## Supplied material:
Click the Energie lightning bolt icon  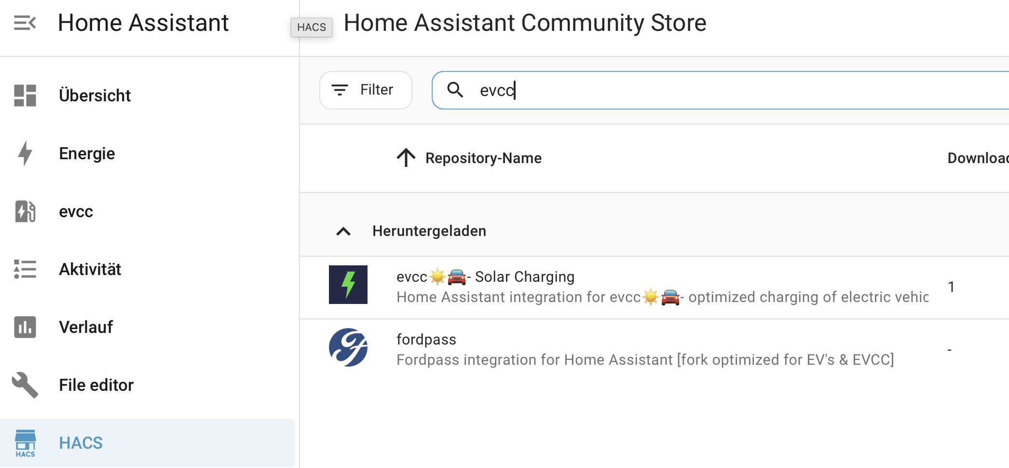click(25, 153)
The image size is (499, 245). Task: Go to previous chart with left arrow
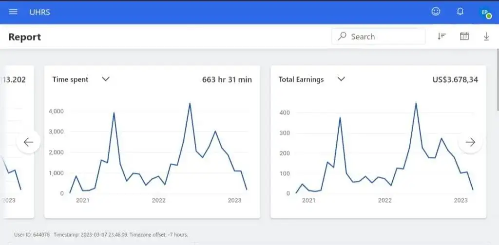tap(28, 142)
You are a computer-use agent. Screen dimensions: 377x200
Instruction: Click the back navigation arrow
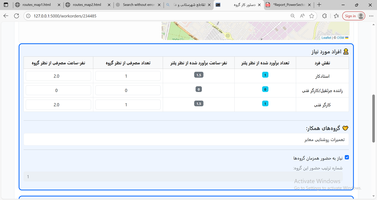pyautogui.click(x=6, y=16)

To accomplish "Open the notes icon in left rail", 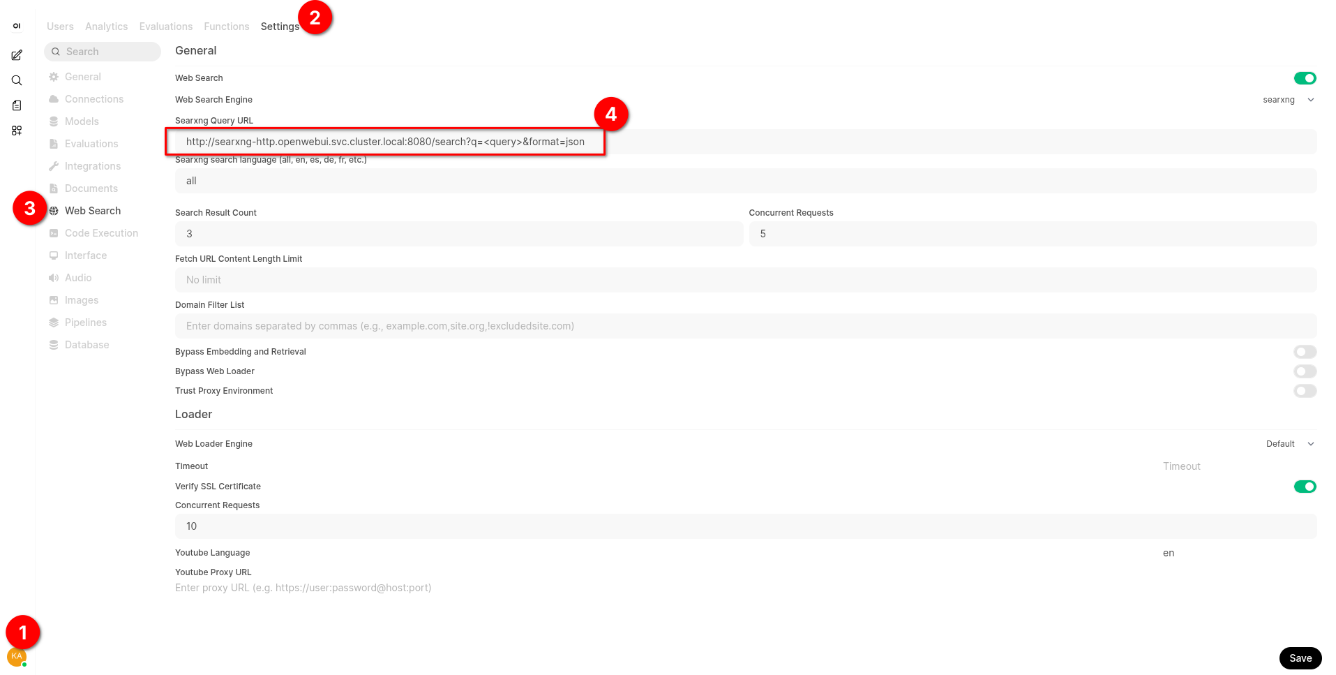I will pyautogui.click(x=17, y=105).
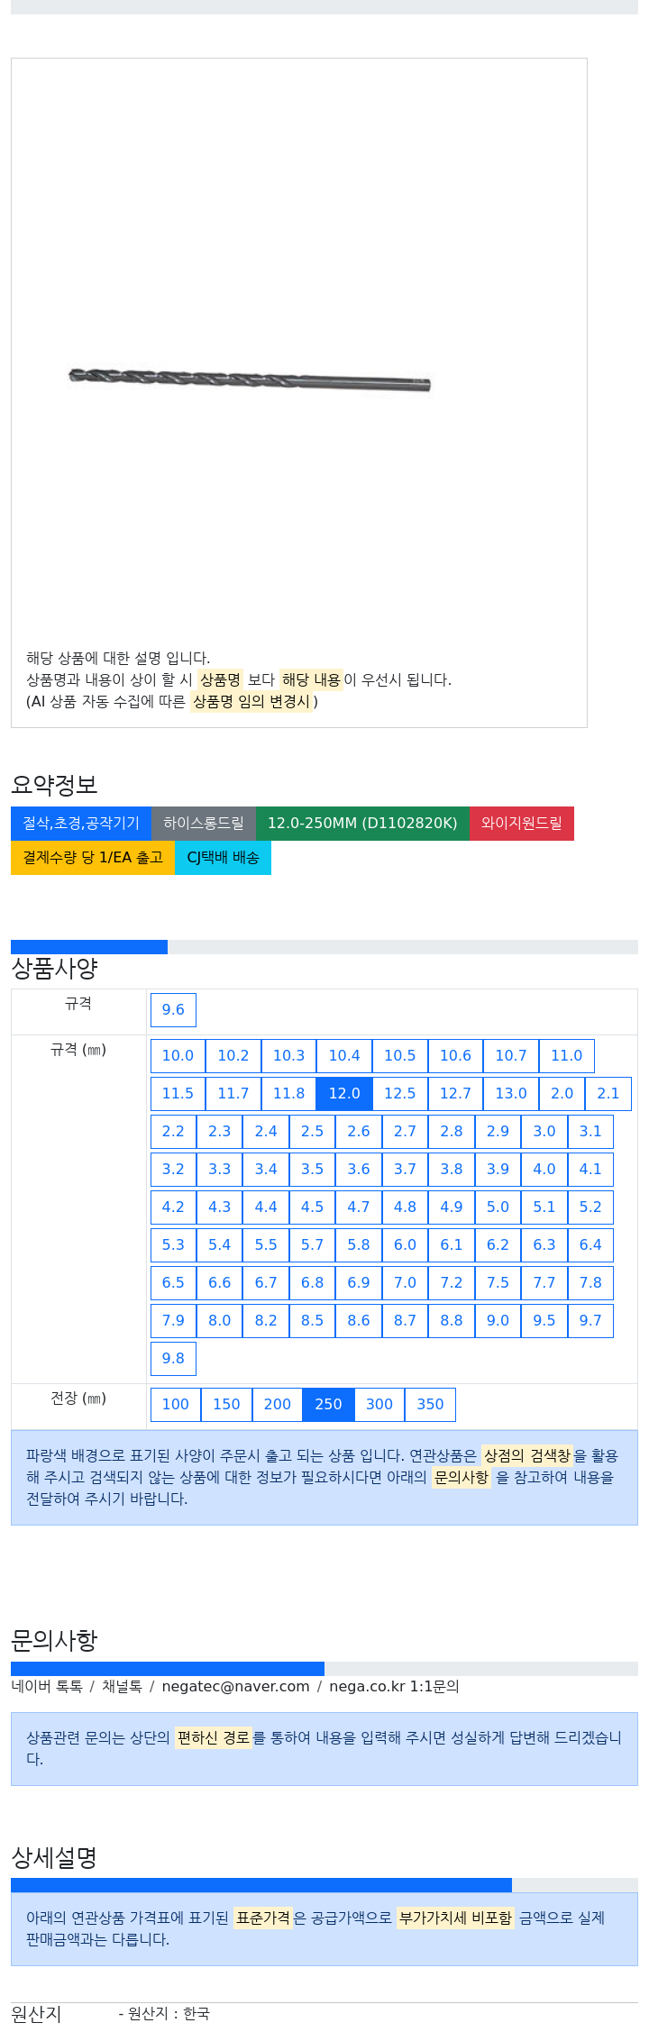Click the 하이스롱드릴 tag

[x=204, y=823]
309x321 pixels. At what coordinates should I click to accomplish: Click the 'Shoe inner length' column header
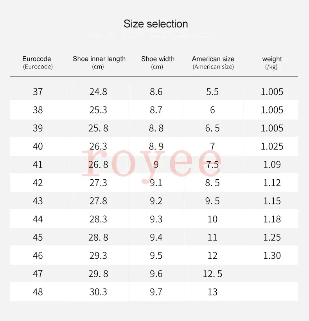[99, 59]
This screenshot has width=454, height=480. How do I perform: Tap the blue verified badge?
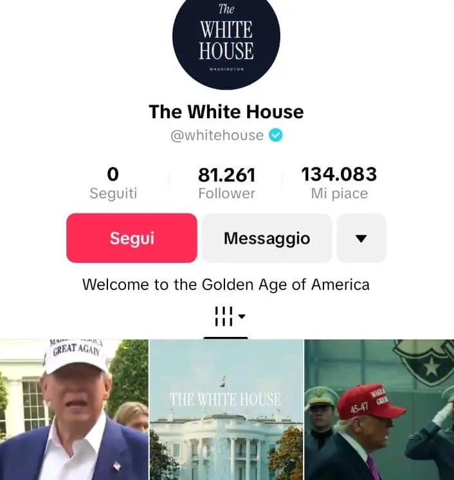276,135
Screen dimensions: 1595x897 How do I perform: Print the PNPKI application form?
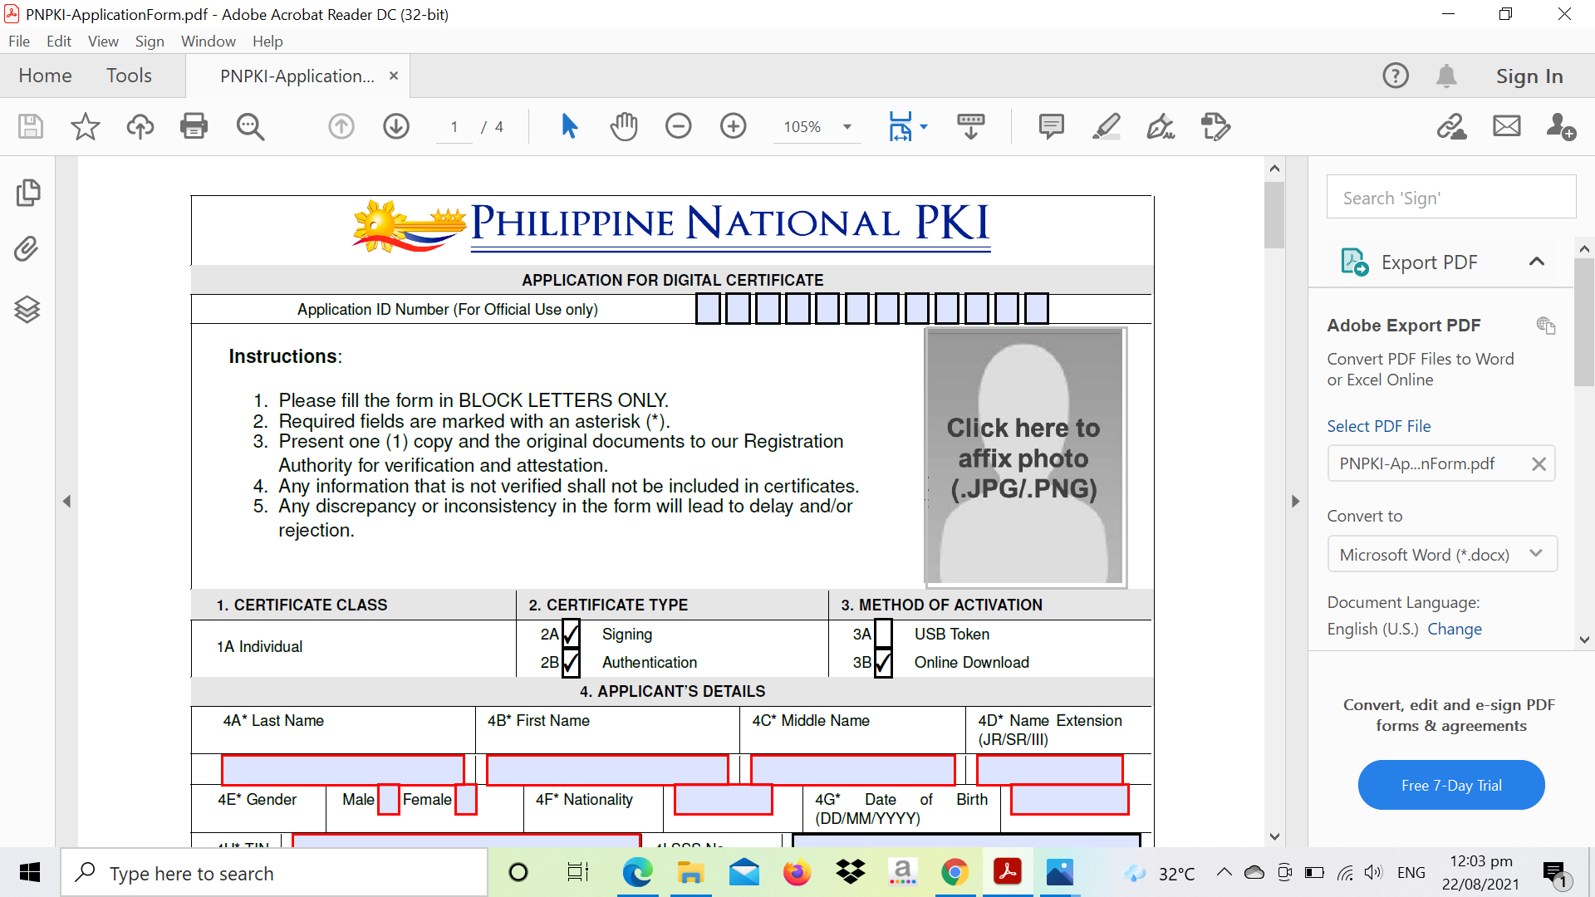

## The request:
Give the material above as a numbered list, skipping blank lines. Begin at the line that contains "The image size" and stop after the line that contains "pyautogui.click(x=6, y=16)", leaving out the pictures.

## Answer to the exercise:
1. The image size is (499, 245). Task: Go to previous chart with left arrow
2. tap(28, 142)
3. You are a computer-use agent. Screen dimensions: 377x200
4. Instruction: Click the back navigation arrow
5. pyautogui.click(x=6, y=16)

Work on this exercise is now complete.